Freiwillig und diszipliniert
Was
den Beobachter fasziniert, ist die Disziplin, mit der die Taiwaner
den Anweisungen ihrer Regierung folgen. Das Tragen von Masken gehört
zum Alltagsbild. Auch ohne offiziellen Lockdown bleiben die Menschen
lieber zu Hause und bremsen das Virus damit aus. Somit ist zwar auch
die taiwanische Wirtschaft negativ von der Krise betroffen und bedarf
der staatlichen Hilfe – aber doch längst nicht in dem Ausmaß, wie
das für die meisten Staaten der industrialisierten Welt gilt.
Sicher
ist, dass die allgemein große Sensibilisierung der Bevölkerung für
Krisen, die vom chinesischen Festland ihren Ausgang nehmen, der
politischen und militärischen Bedrohung Taiwans durch die
Volksrepublik China geschuldet ist. Daraus entsteht eine besondere
Wachsamkeit, die die Taiwaner zu einer engen Kooperation mit ihrer
politischen Führung veranlasst. Dass diese Führung demokratisch
gewählt ist und eine vorbildliche Transparenz bei der Begründung
ihrer Maßnahmen übt, stärkt das öffentliche Vertrauen zusätzlich.
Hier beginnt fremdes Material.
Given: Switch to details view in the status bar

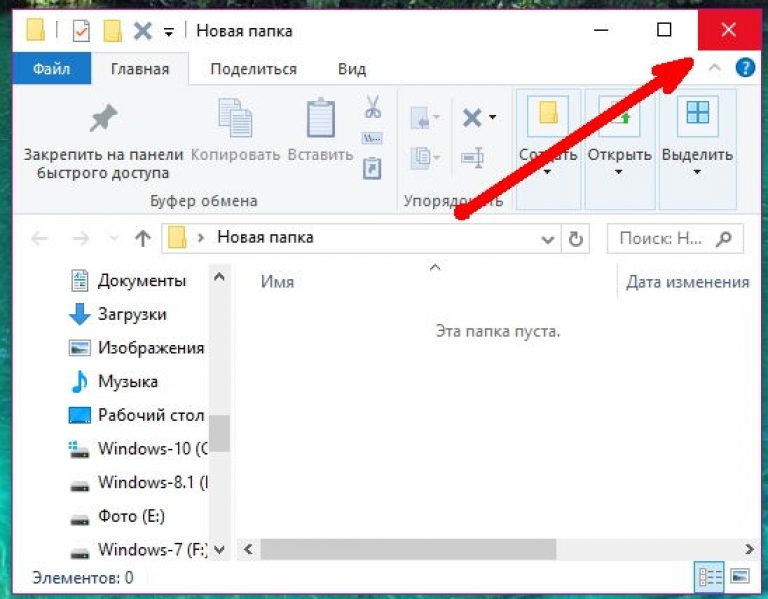Looking at the screenshot, I should click(710, 577).
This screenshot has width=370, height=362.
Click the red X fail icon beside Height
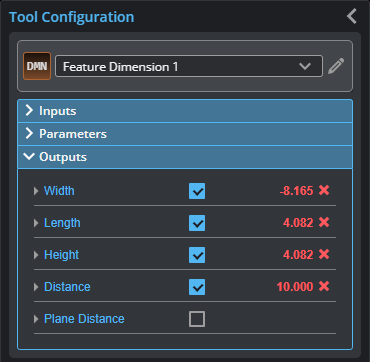click(324, 254)
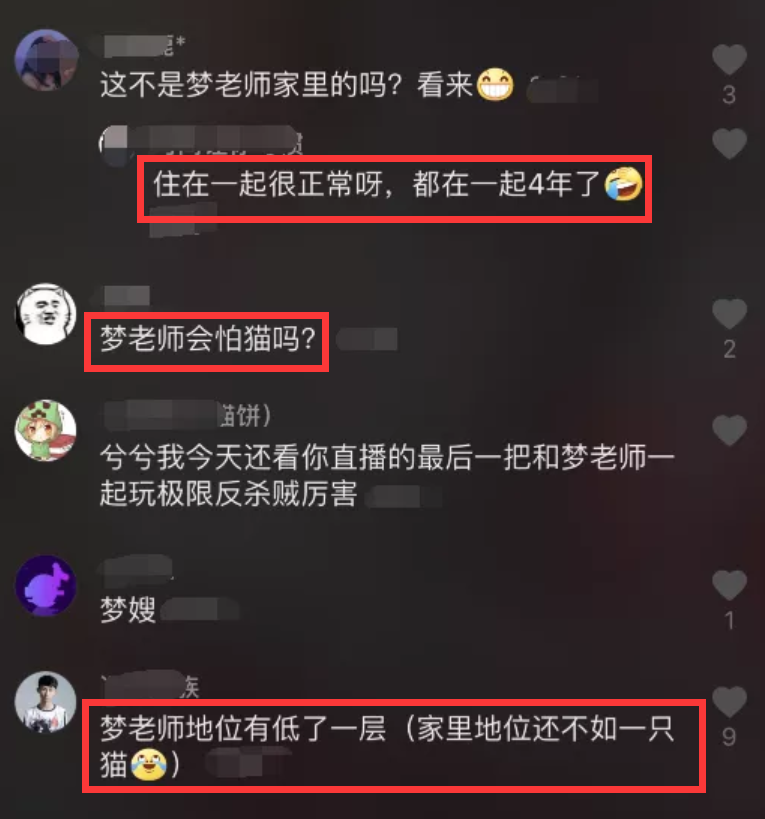Open the blurred avatar of first commenter
The width and height of the screenshot is (765, 819).
(x=46, y=60)
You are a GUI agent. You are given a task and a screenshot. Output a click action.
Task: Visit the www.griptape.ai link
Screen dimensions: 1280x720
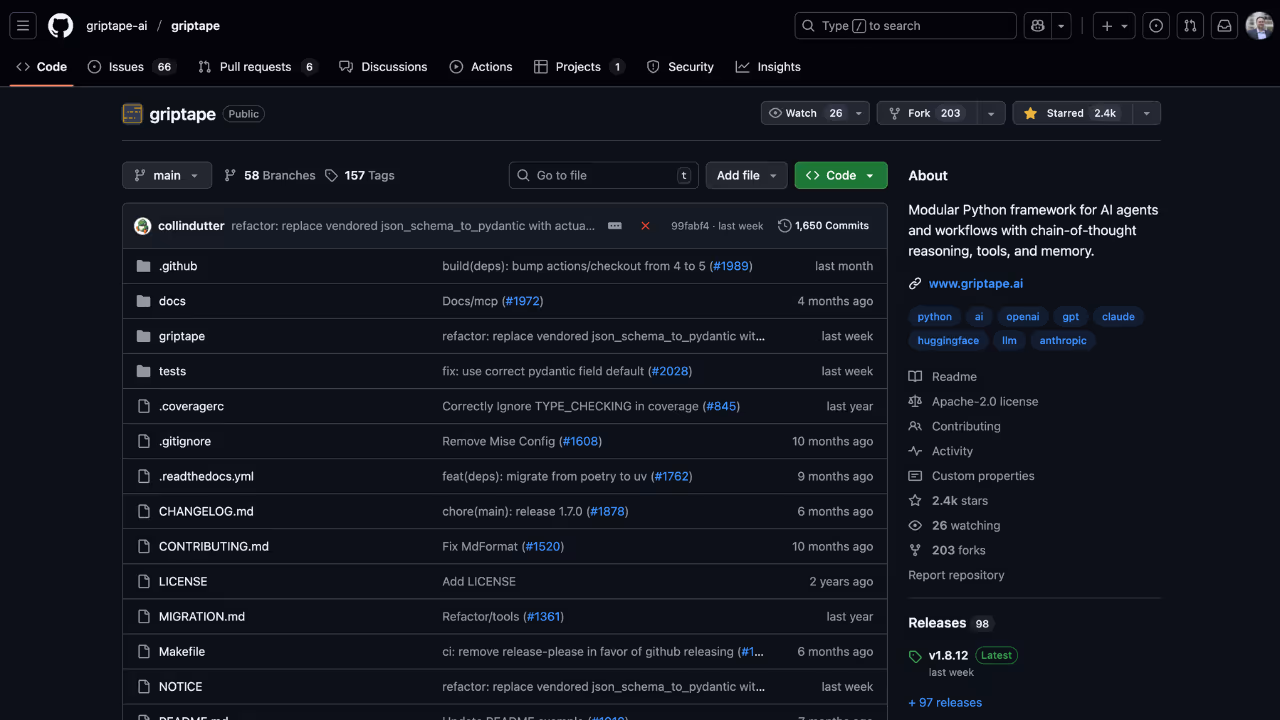975,283
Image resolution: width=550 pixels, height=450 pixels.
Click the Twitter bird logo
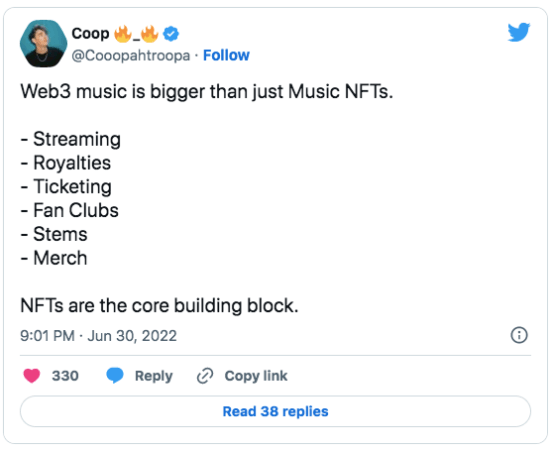pyautogui.click(x=519, y=32)
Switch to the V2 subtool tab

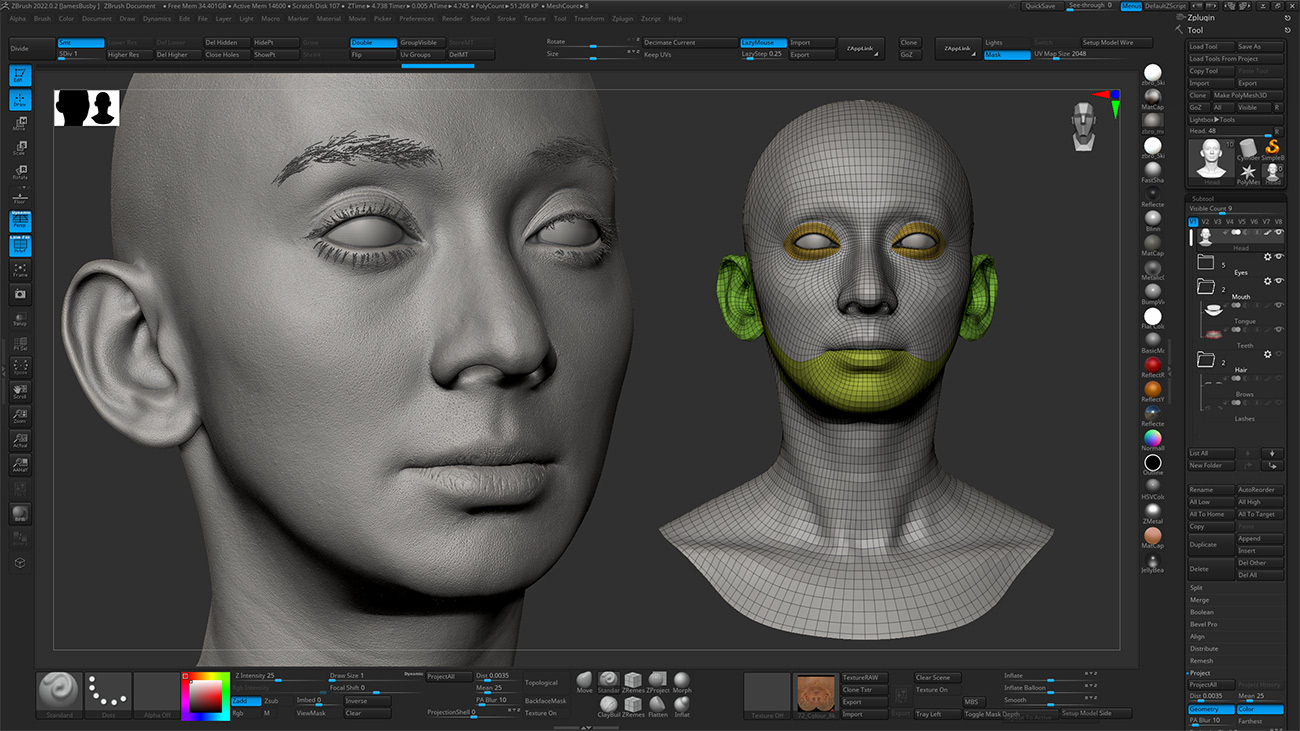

Die Krisenpläne erlauben ein stetiges Nachjustieren der Maßnahmen,
und ein modernes, allen zugänglichen staatliches Gesundheitssystem
ermutigt jeden Bürger, seine Symptome sofort zu melden und sich dem
Quarantäneregime bereitwillig zu unterwerfen.
Vor
dem Hintergrund seiner Erfahrungen und technologischen Möglichkeiten
sowie seines vorbildlichen Krisenmanagements ist es unverständlich,
dass Taiwan eine Mitgliedschaft in der Weltgesundheitsorganisation
verwehrt bleibt. Diese sollte nicht an die Voraussetzung einer
formalen Staatlichkeit gebunden sein – der Hauptgrund für den
entschlossenen Widerstand der Volksrepublik China gegen eine
Zulassung ihrer "Renegatenprovinz". So wird die Bekämpfung
einer die gesamte Menschheit bedrohenden Epidemie durch die
Spannungen
zwischen der Volksrepublik China und Taiwan
in unverantwortlicher Weise politisiert und erschwert.